One of the wait staff touches Melinda's elbow gently, nudging her.

Mel sits up, quickly, blinking blurry eyed at the room and the cup of tea she's cradling in one hand. "Wha? Hm? Oh. Hell. I'm sorry. I fell asleep, didn't I? I'm so sorry!"

"Perhaps you should have ordered something with caffeine," the young man next to her smiles, still stiff in his posture. "Don't worry too much. You've probably only been out for five minutes or so." And yet, he still wants something.

Melinda frowns, embarrassed. She wipes at the side of her mouth gingerly and reaches out to rub a napkin against the corresponding spot on the table. "I am so sorry.
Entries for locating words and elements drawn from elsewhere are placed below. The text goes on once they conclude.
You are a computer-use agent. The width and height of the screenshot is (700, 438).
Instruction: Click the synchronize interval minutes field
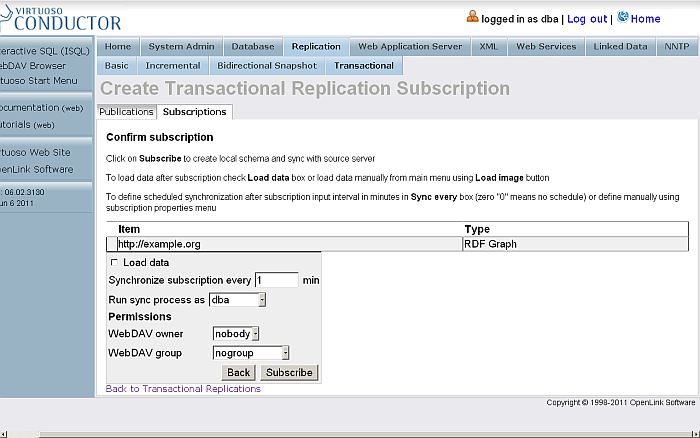[x=276, y=280]
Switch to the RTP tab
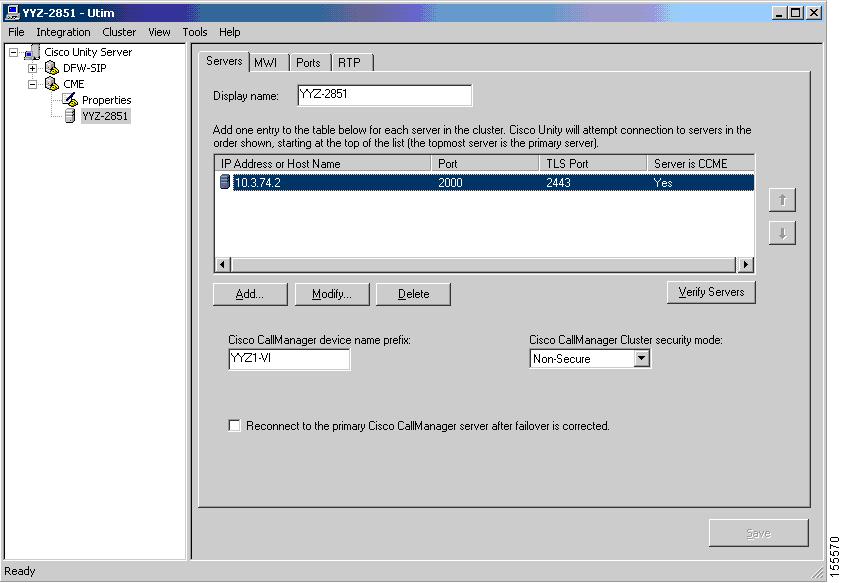 (349, 61)
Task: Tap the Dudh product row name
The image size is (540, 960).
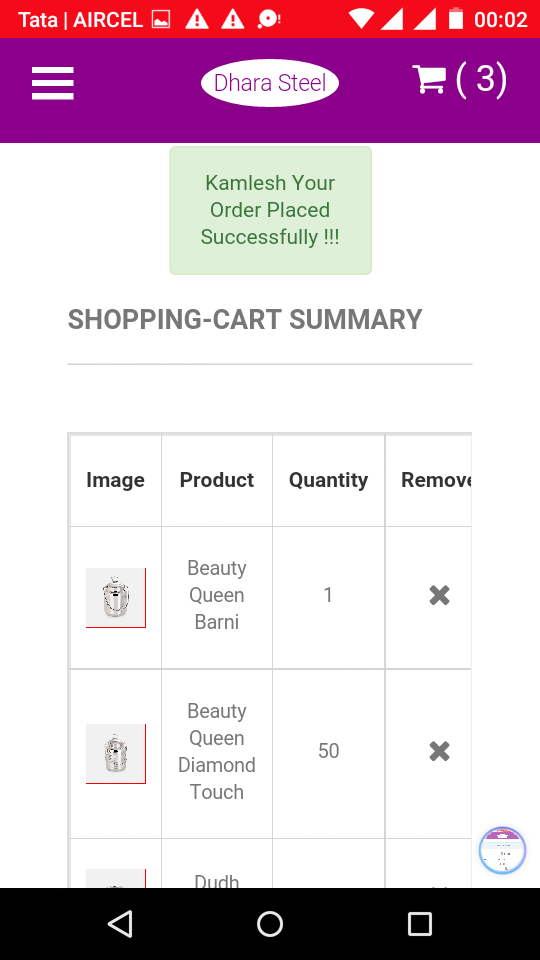Action: point(217,880)
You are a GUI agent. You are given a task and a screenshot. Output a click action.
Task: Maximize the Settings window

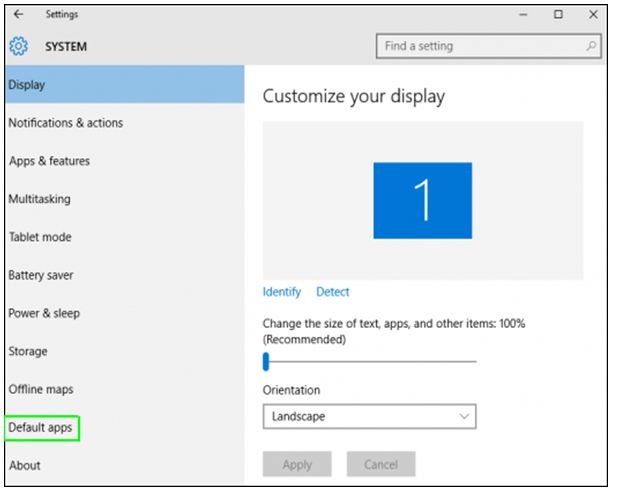(x=558, y=15)
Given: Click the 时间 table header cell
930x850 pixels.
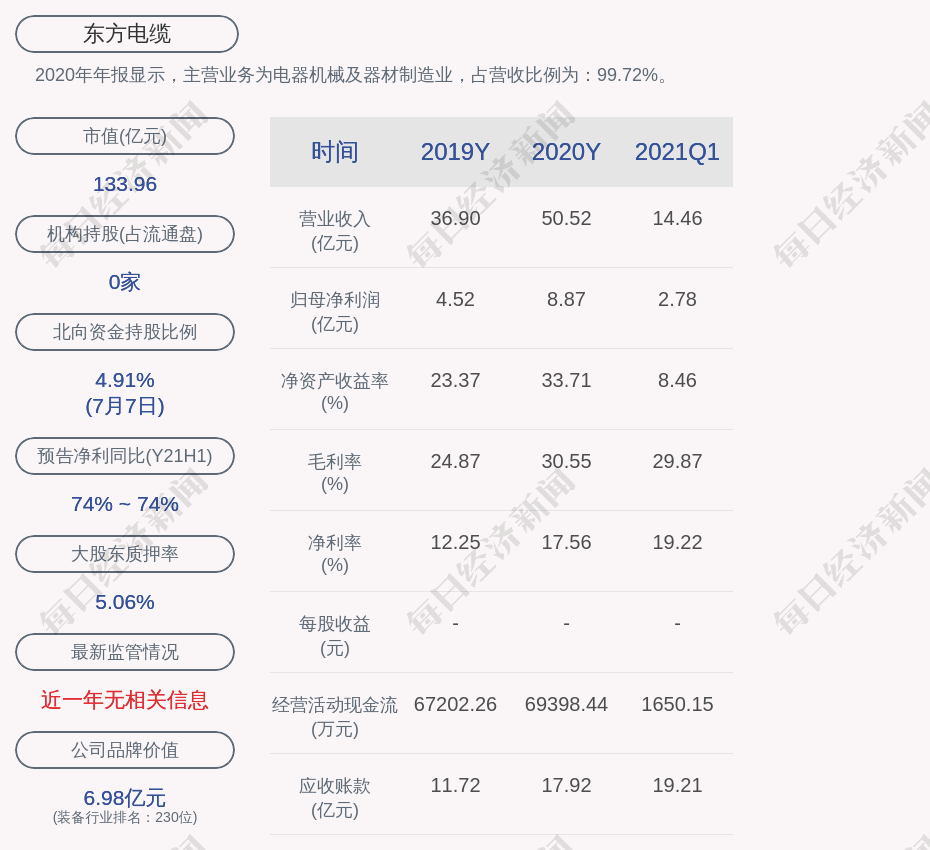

I should probably go, right?" She draws in a deep breath, looking up at him sheepishly. "Maybe I could get the rest of this..." She lifts the handle on the pot of tea at her table, finding it bone dry and light, confusion covering her expression. "Oh. Um. Never mind. I am sorry." She sets down the pot and reaches into her purse, pulling out her billfold, and laying down more than enough to cover the price of tea and a generous tip. "I just haven't been feeling well and thought the tea would help. I'll just... go home."

Her feeble excuse rendered, she gathers her things and begins to clear out. Unable to stop herself, she glances over at the table behind her, looking for whomever was there helping her. A strange little boy with big brown eyes is in the chair behind her, his parents sitting opposite him, looking at pictures on their cell phone.

Melinda frowns and stuffs her billfold back in her wallet, jamming her finger against a stiff piece of cardstock she did not see before or remember putting in there. There's a phone number raised in the center, but no ink to distinguish it from the rest of the paper and nothing else imprinted on the card. She purses her lips thoughtfully as she begins to make her way out of the restaurant and onto the street, taking herself home for the first time in days, without realizing how long its been.